> _YOUR OBJECTIVE_
Nothing but an exact repetition of the entries should appear in the answer.

[Start of section]

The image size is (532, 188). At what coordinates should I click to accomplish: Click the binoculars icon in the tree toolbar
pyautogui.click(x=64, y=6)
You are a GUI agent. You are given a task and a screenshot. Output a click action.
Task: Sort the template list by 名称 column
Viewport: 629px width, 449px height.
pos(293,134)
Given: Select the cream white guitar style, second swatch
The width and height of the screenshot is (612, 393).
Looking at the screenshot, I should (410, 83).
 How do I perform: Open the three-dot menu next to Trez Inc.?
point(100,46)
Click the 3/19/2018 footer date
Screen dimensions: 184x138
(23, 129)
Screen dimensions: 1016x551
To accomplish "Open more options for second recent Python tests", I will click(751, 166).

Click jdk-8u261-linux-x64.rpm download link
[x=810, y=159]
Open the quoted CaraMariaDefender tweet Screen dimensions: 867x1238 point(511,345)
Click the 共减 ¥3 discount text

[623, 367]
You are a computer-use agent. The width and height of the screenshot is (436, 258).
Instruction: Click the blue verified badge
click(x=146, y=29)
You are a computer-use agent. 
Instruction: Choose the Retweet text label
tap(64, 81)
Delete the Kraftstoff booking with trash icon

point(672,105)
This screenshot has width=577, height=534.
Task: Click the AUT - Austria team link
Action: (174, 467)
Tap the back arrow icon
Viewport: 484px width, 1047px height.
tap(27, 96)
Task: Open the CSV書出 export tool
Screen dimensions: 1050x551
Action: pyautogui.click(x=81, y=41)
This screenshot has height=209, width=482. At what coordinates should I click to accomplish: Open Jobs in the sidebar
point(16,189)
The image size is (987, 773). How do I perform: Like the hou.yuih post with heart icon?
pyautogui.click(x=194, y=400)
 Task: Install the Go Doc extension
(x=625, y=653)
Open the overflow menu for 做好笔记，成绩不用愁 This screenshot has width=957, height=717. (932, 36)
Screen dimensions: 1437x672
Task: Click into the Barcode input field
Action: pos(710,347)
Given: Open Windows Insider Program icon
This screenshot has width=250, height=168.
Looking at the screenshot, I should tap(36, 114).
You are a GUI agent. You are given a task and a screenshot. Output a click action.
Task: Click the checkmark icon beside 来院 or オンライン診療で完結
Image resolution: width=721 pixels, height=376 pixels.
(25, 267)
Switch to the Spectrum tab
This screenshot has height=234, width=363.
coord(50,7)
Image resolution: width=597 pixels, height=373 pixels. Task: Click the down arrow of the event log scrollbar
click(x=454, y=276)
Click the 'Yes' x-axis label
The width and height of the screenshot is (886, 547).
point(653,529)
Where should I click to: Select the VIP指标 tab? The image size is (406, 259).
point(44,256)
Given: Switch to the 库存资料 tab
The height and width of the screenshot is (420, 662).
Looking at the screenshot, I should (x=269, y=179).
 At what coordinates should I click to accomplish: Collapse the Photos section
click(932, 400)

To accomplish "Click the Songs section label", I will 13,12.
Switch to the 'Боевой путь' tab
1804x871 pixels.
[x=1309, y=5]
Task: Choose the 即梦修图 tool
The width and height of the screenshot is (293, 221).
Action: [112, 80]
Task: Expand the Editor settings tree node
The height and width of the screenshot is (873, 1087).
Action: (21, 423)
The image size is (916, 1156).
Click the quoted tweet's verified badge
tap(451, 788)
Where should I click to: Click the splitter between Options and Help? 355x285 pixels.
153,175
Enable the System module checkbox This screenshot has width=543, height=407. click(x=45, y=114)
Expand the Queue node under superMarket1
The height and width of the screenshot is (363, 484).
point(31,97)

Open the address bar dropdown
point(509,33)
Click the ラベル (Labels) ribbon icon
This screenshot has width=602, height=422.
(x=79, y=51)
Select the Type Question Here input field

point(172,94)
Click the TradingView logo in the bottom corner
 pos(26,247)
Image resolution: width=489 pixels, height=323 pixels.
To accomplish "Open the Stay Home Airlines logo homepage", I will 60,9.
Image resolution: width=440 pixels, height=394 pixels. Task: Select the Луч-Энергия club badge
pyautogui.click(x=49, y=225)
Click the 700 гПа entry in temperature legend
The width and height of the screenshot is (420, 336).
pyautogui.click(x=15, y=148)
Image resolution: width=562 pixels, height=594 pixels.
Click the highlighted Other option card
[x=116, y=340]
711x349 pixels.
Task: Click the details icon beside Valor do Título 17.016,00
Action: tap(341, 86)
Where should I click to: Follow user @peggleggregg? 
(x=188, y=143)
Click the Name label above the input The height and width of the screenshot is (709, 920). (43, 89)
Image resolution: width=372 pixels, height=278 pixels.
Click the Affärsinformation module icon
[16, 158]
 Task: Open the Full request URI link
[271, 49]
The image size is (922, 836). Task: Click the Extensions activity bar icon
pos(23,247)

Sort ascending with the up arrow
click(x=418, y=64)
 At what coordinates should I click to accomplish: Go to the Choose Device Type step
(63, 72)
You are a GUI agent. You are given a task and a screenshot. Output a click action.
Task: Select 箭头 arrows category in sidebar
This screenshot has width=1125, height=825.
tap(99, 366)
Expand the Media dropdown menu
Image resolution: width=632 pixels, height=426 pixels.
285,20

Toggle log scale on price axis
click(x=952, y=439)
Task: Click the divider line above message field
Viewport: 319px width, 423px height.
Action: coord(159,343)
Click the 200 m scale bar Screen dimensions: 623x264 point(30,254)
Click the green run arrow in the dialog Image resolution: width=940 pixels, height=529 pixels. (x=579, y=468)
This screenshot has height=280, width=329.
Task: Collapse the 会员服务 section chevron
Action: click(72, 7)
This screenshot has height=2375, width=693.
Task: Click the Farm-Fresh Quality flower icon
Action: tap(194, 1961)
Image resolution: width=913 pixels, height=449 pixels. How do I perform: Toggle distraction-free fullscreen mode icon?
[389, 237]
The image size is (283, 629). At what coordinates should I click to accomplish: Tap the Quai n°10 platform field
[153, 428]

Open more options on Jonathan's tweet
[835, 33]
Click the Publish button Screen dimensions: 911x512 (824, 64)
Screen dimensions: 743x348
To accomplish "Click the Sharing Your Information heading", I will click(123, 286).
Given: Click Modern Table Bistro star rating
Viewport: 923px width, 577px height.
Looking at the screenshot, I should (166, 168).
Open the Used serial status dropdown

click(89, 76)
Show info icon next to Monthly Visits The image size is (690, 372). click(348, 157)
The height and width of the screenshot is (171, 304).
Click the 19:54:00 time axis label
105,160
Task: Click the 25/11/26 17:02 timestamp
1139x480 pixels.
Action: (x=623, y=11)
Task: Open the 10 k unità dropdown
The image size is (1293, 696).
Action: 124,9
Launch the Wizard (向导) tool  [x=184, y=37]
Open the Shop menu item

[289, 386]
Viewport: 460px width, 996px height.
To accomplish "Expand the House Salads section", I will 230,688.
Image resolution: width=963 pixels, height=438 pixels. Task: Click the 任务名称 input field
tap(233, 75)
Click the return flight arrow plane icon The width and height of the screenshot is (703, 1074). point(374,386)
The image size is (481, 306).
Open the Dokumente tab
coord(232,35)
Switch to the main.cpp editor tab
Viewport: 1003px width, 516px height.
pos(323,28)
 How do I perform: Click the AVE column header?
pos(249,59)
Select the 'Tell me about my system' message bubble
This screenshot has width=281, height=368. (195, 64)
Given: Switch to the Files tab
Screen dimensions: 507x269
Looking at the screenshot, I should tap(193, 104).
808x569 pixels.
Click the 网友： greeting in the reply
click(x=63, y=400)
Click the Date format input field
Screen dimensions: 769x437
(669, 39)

[End of section]

> _EXERCISE RESPONSE_
The image size is (532, 188). At what coordinates should I click to accomplish: Click the binoculars icon in the tree toolbar
pyautogui.click(x=64, y=6)
You are a GUI agent. You are given a task and a screenshot. Output a click action.
Task: Sort the template list by 名称 column
Viewport: 629px width, 449px height.
pos(293,134)
Given: Select the cream white guitar style, second swatch
The width and height of the screenshot is (612, 393).
Looking at the screenshot, I should (410, 83).
 How do I perform: Open the three-dot menu next to Trez Inc.?
point(100,46)
Click the 3/19/2018 footer date
Screen dimensions: 184x138
(23, 129)
Screen dimensions: 1016x551
To accomplish "Open more options for second recent Python tests", I will click(751, 166).

Click jdk-8u261-linux-x64.rpm download link
[x=810, y=159]
Open the quoted CaraMariaDefender tweet Screen dimensions: 867x1238 point(511,345)
Click the 共减 ¥3 discount text

[623, 367]
You are a computer-use agent. The width and height of the screenshot is (436, 258).
Instruction: Click the blue verified badge
click(x=146, y=29)
You are a computer-use agent. 
Instruction: Choose the Retweet text label
tap(64, 81)
Delete the Kraftstoff booking with trash icon

point(672,105)
This screenshot has width=577, height=534.
Task: Click the AUT - Austria team link
Action: (174, 467)
Tap the back arrow icon
Viewport: 484px width, 1047px height.
tap(27, 96)
Task: Open the CSV書出 export tool
Screen dimensions: 1050x551
Action: pyautogui.click(x=81, y=41)
This screenshot has height=209, width=482. At what coordinates should I click to accomplish: Open Jobs in the sidebar
point(16,189)
The image size is (987, 773). How do I perform: Like the hou.yuih post with heart icon?
pyautogui.click(x=194, y=400)
 Task: Install the Go Doc extension
(x=625, y=653)
Open the overflow menu for 做好笔记，成绩不用愁 This screenshot has width=957, height=717. (932, 36)
Screen dimensions: 1437x672
Task: Click into the Barcode input field
Action: pos(710,347)
Given: Open Windows Insider Program icon
This screenshot has width=250, height=168.
Looking at the screenshot, I should tap(36, 114).
You are a GUI agent. You are given a task and a screenshot. Output a click action.
Task: Click the checkmark icon beside 来院 or オンライン診療で完結
Image resolution: width=721 pixels, height=376 pixels.
(25, 267)
Switch to the Spectrum tab
This screenshot has height=234, width=363.
coord(50,7)
Image resolution: width=597 pixels, height=373 pixels. Task: Click the down arrow of the event log scrollbar
click(x=454, y=276)
Click the 'Yes' x-axis label
The width and height of the screenshot is (886, 547).
point(653,529)
Where should I click to: Select the VIP指标 tab? The image size is (406, 259).
point(44,256)
Given: Switch to the 库存资料 tab
The height and width of the screenshot is (420, 662).
Looking at the screenshot, I should (x=269, y=179).
 At what coordinates should I click to accomplish: Collapse the Photos section
click(932, 400)

To accomplish "Click the Songs section label", I will 13,12.
Switch to the 'Боевой путь' tab
1804x871 pixels.
[x=1309, y=5]
Task: Choose the 即梦修图 tool
The width and height of the screenshot is (293, 221).
Action: [112, 80]
Task: Expand the Editor settings tree node
The height and width of the screenshot is (873, 1087).
Action: (21, 423)
The image size is (916, 1156).
Click the quoted tweet's verified badge
tap(451, 788)
Where should I click to: Click the splitter between Options and Help? 355x285 pixels.
153,175
Enable the System module checkbox This screenshot has width=543, height=407. click(x=45, y=114)
Expand the Queue node under superMarket1
The height and width of the screenshot is (363, 484).
point(31,97)

Open the address bar dropdown
point(509,33)
Click the ラベル (Labels) ribbon icon
This screenshot has width=602, height=422.
(x=79, y=51)
Select the Type Question Here input field

point(172,94)
Click the TradingView logo in the bottom corner
 pos(26,247)
Image resolution: width=489 pixels, height=323 pixels.
To accomplish "Open the Stay Home Airlines logo homepage", I will 60,9.
Image resolution: width=440 pixels, height=394 pixels. Task: Select the Луч-Энергия club badge
pyautogui.click(x=49, y=225)
Click the 700 гПа entry in temperature legend
The width and height of the screenshot is (420, 336).
pyautogui.click(x=15, y=148)
Image resolution: width=562 pixels, height=594 pixels.
Click the highlighted Other option card
[x=116, y=340]
711x349 pixels.
Task: Click the details icon beside Valor do Título 17.016,00
Action: tap(341, 86)
Where should I click to: Follow user @peggleggregg? 
(x=188, y=143)
Click the Name label above the input The height and width of the screenshot is (709, 920). (43, 89)
Image resolution: width=372 pixels, height=278 pixels.
Click the Affärsinformation module icon
[16, 158]
 Task: Open the Full request URI link
[271, 49]
The image size is (922, 836). Task: Click the Extensions activity bar icon
pos(23,247)

Sort ascending with the up arrow
click(x=418, y=64)
 At what coordinates should I click to accomplish: Go to the Choose Device Type step
(63, 72)
You are a GUI agent. You are given a task and a screenshot. Output a click action.
Task: Select 箭头 arrows category in sidebar
This screenshot has width=1125, height=825.
tap(99, 366)
Expand the Media dropdown menu
Image resolution: width=632 pixels, height=426 pixels.
285,20

Toggle log scale on price axis
click(x=952, y=439)
Task: Click the divider line above message field
Viewport: 319px width, 423px height.
Action: coord(159,343)
Click the 200 m scale bar Screen dimensions: 623x264 point(30,254)
Click the green run arrow in the dialog Image resolution: width=940 pixels, height=529 pixels. (x=579, y=468)
This screenshot has height=280, width=329.
Task: Collapse the 会员服务 section chevron
Action: click(72, 7)
This screenshot has height=2375, width=693.
Task: Click the Farm-Fresh Quality flower icon
Action: tap(194, 1961)
Image resolution: width=913 pixels, height=449 pixels. How do I perform: Toggle distraction-free fullscreen mode icon?
[389, 237]
The image size is (283, 629). At what coordinates should I click to accomplish: Tap the Quai n°10 platform field
[153, 428]

Open more options on Jonathan's tweet
[835, 33]
Click the Publish button Screen dimensions: 911x512 (824, 64)
Screen dimensions: 743x348
To accomplish "Click the Sharing Your Information heading", I will click(123, 286).
Given: Click Modern Table Bistro star rating
Viewport: 923px width, 577px height.
Looking at the screenshot, I should (166, 168).
Open the Used serial status dropdown

click(89, 76)
Show info icon next to Monthly Visits The image size is (690, 372). click(348, 157)
The height and width of the screenshot is (171, 304).
Click the 19:54:00 time axis label
105,160
Task: Click the 25/11/26 17:02 timestamp
1139x480 pixels.
Action: (x=623, y=11)
Task: Open the 10 k unità dropdown
The image size is (1293, 696).
Action: 124,9
Launch the Wizard (向导) tool  [x=184, y=37]
Open the Shop menu item

[289, 386]
Viewport: 460px width, 996px height.
To accomplish "Expand the House Salads section", I will 230,688.
Image resolution: width=963 pixels, height=438 pixels. Task: Click the 任务名称 input field
tap(233, 75)
Click the return flight arrow plane icon The width and height of the screenshot is (703, 1074). point(374,386)
The image size is (481, 306).
Open the Dokumente tab
coord(232,35)
Switch to the main.cpp editor tab
Viewport: 1003px width, 516px height.
pos(323,28)
 How do I perform: Click the AVE column header?
pos(249,59)
Select the 'Tell me about my system' message bubble
This screenshot has width=281, height=368. (195, 64)
Given: Switch to the Files tab
Screen dimensions: 507x269
Looking at the screenshot, I should tap(193, 104).
808x569 pixels.
Click the 网友： greeting in the reply
click(x=63, y=400)
Click the Date format input field
Screen dimensions: 769x437
(669, 39)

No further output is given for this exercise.